Da un punto di vista marxiano il capitale industriale italiano ha finora adottato tre controtendenze alla caduta del saggio di profitto: la riduzione del capitale costante, sia attraverso delocalizzazioni, sia mediante il ricorso a fornitori dei paesi emergenti, a scapito di quelli interni ( processo iniziato a partire su per giù dal 2006); la svalorizzazione della forza lavoro, che colpisce ora anche fasce medie del settore pubblico; la concentrazione manifatturiera, che dal 2013 inizia i primi passi.

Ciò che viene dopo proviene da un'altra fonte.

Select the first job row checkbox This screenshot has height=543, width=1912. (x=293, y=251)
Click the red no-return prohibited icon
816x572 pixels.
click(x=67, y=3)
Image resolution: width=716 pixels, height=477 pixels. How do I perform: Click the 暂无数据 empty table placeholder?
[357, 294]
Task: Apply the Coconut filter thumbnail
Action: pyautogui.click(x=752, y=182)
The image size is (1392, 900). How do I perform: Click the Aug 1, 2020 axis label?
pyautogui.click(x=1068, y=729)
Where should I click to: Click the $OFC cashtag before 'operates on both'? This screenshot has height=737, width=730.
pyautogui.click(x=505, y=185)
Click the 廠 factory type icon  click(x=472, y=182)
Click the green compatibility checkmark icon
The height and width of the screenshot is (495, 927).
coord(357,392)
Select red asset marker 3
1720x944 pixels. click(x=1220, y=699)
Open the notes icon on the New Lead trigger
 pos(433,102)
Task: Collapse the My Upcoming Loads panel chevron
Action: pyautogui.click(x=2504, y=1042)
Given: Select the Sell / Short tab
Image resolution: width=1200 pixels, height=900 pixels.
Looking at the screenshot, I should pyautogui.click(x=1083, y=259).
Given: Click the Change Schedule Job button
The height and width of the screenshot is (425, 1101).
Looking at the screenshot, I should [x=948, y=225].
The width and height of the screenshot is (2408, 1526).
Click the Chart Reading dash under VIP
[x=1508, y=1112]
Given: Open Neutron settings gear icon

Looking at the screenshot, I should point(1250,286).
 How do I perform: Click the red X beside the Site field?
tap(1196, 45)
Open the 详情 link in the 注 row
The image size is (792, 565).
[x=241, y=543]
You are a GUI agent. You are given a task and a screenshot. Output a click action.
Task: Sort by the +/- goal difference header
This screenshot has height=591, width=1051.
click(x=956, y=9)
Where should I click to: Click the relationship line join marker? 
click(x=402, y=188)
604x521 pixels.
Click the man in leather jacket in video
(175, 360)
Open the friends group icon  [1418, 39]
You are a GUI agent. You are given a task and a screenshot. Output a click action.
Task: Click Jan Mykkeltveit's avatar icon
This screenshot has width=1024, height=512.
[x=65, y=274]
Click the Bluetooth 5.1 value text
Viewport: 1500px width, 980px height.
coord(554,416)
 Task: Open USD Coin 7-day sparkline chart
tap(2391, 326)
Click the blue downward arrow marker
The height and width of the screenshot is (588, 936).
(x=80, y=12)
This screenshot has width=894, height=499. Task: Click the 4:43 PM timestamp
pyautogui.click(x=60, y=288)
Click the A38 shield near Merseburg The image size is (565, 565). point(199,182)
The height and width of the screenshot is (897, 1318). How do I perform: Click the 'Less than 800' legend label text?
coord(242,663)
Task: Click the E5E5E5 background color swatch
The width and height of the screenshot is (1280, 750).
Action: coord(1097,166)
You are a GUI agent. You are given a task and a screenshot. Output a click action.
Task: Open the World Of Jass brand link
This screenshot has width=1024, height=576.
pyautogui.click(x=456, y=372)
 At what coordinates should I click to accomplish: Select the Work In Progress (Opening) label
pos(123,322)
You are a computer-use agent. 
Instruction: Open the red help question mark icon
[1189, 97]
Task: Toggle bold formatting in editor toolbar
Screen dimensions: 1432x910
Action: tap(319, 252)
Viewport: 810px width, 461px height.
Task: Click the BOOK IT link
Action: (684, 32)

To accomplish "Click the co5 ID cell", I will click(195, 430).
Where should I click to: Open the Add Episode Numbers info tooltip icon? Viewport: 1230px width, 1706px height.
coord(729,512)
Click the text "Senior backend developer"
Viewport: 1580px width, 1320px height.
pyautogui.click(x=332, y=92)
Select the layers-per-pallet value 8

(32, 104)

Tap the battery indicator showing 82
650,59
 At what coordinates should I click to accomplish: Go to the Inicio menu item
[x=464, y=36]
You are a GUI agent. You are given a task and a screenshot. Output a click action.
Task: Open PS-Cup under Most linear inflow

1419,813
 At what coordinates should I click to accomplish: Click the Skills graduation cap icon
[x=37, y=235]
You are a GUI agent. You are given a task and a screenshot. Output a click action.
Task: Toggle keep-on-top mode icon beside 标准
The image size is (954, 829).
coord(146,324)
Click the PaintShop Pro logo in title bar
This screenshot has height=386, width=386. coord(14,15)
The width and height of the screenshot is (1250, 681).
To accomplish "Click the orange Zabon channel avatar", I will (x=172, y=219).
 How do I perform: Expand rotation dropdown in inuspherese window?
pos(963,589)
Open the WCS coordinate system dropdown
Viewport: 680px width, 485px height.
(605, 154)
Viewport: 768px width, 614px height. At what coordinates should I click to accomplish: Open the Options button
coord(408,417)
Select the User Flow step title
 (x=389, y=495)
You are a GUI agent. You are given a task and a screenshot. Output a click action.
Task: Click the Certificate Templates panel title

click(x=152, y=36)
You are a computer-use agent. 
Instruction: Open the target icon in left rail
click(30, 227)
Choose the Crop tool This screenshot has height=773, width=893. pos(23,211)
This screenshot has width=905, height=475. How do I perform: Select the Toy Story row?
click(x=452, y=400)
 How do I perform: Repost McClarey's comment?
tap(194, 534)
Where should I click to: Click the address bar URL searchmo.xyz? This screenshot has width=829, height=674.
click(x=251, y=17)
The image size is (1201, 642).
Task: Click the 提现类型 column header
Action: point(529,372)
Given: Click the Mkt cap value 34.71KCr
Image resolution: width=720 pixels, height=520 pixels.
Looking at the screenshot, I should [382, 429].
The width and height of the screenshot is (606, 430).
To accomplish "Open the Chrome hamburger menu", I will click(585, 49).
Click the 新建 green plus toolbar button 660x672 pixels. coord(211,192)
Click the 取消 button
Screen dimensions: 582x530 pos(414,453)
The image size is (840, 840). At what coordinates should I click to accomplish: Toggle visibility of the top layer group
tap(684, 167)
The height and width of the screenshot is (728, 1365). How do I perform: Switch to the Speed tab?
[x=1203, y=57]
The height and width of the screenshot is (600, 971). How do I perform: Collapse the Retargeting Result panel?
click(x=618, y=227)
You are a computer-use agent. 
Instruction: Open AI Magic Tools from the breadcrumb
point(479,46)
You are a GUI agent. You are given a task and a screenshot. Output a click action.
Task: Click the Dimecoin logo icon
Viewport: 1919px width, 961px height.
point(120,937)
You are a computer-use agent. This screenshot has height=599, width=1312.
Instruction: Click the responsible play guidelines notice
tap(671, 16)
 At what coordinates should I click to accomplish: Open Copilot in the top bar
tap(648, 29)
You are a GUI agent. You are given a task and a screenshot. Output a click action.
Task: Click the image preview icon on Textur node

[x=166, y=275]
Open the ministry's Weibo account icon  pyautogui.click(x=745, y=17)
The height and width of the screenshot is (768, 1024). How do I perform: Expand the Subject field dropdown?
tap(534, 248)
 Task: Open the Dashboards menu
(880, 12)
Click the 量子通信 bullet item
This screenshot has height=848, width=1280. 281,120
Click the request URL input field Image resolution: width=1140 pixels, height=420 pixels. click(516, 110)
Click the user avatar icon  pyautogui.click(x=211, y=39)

Mancano all’appello il ricorso al mercato azionario e la conquista del mercato estero, due pilastri della controtendenza alla caduta del saggio di profitto in assenza dei quali, specie il primo, la strategia del capitale industriale italiano sarà fallimentare. Sempre la centrale finanziaria italiana, succursale della Bce, la Banca d’Italia, ribadisce in ogni occasione pubblica il ricorso al “mercato dei capitali”, anche attraverso emissioni obbligazionarie. E’ per tale motivo che il vice direttore Panetta lo scorso mese ha quantificato in 150 miliardi di capitali la massa che le imprese italiane dovranno reperire nei mercati azionari e obbligazionari. Qualcuno lo sta facendo, Confindustria stessa invita i suoi associati a farlo, ma detto processo non coinvolge la masse del quarto capitalismo, ragion per cui la riduzione salariale da loro prospettata si rivelerà per loro un boomerang via crollo ulteriore della domanda interna.
Il capitale industriale italiano scopiazza un po’ il marxismo e per certi versi gli riesce. Il proletariato italiano si affida invece ad un comico. La tragicommedia italiana è tutta qua.